2. Une protection des compétences insuffisamment assurée

Un des arguments retenus dans l'arrêt « Maastricht » pour repousser le grief selon lequel le droit de vote au Bundestag aurait été privé de sa substance était que l'Union conservait une compétence d'attribution, ne recevait pas la « compétence de la compétence ».

Or, la jurisprudence de la Cour de justice des Communautés a semblé, dans certains cas, étendre les compétences européennes au-delà de ce qui paraissait découler des traités.

On se souvient notamment que certains arrêts pris en 2005 par la Cour de Luxembourg ont été très controversés sous cet angle.

Tout d'abord, l'arrêt « poissons sous taille » du 12 juillet 2005 a condamné la France à une sanction pécuniaire qui combinait une amende forfaitaire et une astreinte semestrielle, alors que l'article 228 du traité instituant la Communauté européenne disposait que « si la Cour de justice reconnaît que l'État membre ne s'est pas conformé à son arrêt, elle peut lui infliger le paiement d'une somme forfaitaire ou d'une astreinte » . Ainsi, dans cet arrêt, la Cour est allée à l'encontre de la lettre des traités pour s'attribuer un pouvoir supplémentaire, alors même que la plupart des États membres étaient intervenus au cours de l'instance pour défendre une interprétation apposée à celle finalement retenue par la Cour.

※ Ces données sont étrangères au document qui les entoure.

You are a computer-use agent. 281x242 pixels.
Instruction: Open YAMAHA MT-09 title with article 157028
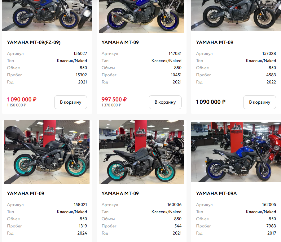[215, 43]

Ensuite, l'arrêt du 13 septembre 2005 « Commission contre Conseil » a reconnu une compétence en matière pénale à la Communauté européenne au titre de la protection de l'environnement , le sommaire de l'arrêt précisant que « s'il est vrai que, en principe, la législation pénale, tout comme les règles de la procédure pénale, ne relève pas de la compétence de la Communauté, cela ne saurait empêcher le législateur communautaire (...) de prendre des mesures en relations avec le droit pénal des États membres et qu'il estime nécessaires pour garantir la pleine effectivité des normes qu'il édicte en matière d'environnement ». La répartition des compétences paraissant découler des traités selon l'interprétation quasi-unanime des États membres se trouvait ainsi modifiée.

Enfin, dans l'arrêt « Mangold » du 22 novembre 2005, la Cour de Luxembourg a décidé que les juridictions allemandes devaient laisser inappliquées les dispositions d'une loi nationale jugées contraires au principe de non-discrimination en fonction de l'âge, en se fondant sur une directive communautaire dont le délai de transposition n'était pas arrivé à échéance. Elle a semblé reconnaître ainsi une forme d'« effet direct » aux directives communautaires dès leur publication, ce qui revenait, là encore, à accroître les pouvoirs du législateur communautaire au-delà de ce qui ressortait de la lettre des traités, en allant selon toute vraisemblance à l'encontre de ce qu'avaient souhaité leurs négociateurs.

De tels arrêts, par lesquels une institution communautaire paraissait modifier sans le consentement des États membres l'étendue des pouvoirs transférés, ne pouvaient qu'inciter la Cour de Karlsruhe à confirmer sa vigilance, puisque le raisonnement qu'elle avait adopté dans l'arrêt « Maastricht » reposait en partie sur le fait que la construction européenne résultait d'une attribution limitative de compétences par les États membres.